[Items from a dataset]
● ● ● ● ●

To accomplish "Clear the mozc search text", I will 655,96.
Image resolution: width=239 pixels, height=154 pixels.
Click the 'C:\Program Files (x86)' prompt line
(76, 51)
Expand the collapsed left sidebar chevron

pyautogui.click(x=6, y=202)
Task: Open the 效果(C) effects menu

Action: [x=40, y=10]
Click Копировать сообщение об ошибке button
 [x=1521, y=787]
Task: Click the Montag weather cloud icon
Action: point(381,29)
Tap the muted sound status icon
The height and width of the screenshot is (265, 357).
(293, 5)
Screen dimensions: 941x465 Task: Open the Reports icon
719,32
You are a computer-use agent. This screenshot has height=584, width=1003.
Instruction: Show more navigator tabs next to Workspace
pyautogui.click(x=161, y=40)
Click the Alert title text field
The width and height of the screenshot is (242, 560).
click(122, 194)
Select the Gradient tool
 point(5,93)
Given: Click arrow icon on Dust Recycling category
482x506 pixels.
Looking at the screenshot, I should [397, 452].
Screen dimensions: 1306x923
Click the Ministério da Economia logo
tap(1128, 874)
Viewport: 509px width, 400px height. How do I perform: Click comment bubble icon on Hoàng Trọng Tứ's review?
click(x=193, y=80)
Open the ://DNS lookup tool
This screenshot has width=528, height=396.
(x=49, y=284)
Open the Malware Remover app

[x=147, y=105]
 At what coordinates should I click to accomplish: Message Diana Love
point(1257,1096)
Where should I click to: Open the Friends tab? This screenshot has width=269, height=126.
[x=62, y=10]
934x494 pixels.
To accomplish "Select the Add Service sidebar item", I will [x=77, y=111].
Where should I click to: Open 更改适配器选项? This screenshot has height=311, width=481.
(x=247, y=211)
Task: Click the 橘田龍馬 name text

● ● ● ● ●

**Directions for this task**.
Present every line of the data above as a Markdown table with the columns "Row" and "Line", and omit the blank lines.

**The output**.
| Row | Line |
|---|---|
| 1 | To accomplish "Clear the mozc search text", I will 655,96. |
| 2 | Image resolution: width=239 pixels, height=154 pixels. |
| 3 | Click the 'C:\Program Files (x86)' prompt line |
| 4 | (76, 51) |
| 5 | Expand the collapsed left sidebar chevron |
| 6 | pyautogui.click(x=6, y=202) |
| 7 | Task: Open the 效果(C) effects menu |
| 8 | Action: [x=40, y=10] |
| 9 | Click Копировать сообщение об ошибке button |
| 10 |  [x=1521, y=787] |
| 11 | Task: Click the Montag weather cloud icon |
| 12 | Action: point(381,29) |
| 13 | Tap the muted sound status icon |
| 14 | The height and width of the screenshot is (265, 357). |
| 15 | (293, 5) |
| 16 | Screen dimensions: 941x465 Task: Open the Reports icon |
| 17 | 719,32 |
| 18 | You are a computer-use agent. This screenshot has height=584, width=1003. |
| 19 | Instruction: Show more navigator tabs next to Workspace |
| 20 | pyautogui.click(x=161, y=40) |
| 21 | Click the Alert title text field |
| 22 | The width and height of the screenshot is (242, 560). |
| 23 | click(122, 194) |
| 24 | Select the Gradient tool |
| 25 |  point(5,93) |
| 26 | Given: Click arrow icon on Dust Recycling category |
| 27 | 482x506 pixels. |
| 28 | Looking at the screenshot, I should [397, 452]. |
| 29 | Screen dimensions: 1306x923 |
| 30 | Click the Ministério da Economia logo |
| 31 | tap(1128, 874) |
| 32 | Viewport: 509px width, 400px height. How do I perform: Click comment bubble icon on Hoàng Trọng Tứ's review? |
| 33 | click(x=193, y=80) |
| 34 | Open the ://DNS lookup tool |
| 35 | This screenshot has width=528, height=396. |
| 36 | (x=49, y=284) |
| 37 | Open the Malware Remover app |
| 38 | [x=147, y=105] |
| 39 |  At what coordinates should I click to accomplish: Message Diana Love |
| 40 | point(1257,1096) |
| 41 | Where should I click to: Open the Friends tab? This screenshot has width=269, height=126. |
| 42 | [x=62, y=10] |
| 43 | 934x494 pixels. |
| 44 | To accomplish "Select the Add Service sidebar item", I will [x=77, y=111]. |
| 45 | Where should I click to: Open 更改适配器选项? This screenshot has height=311, width=481. |
| 46 | (x=247, y=211) |
| 47 | Task: Click the 橘田龍馬 name text |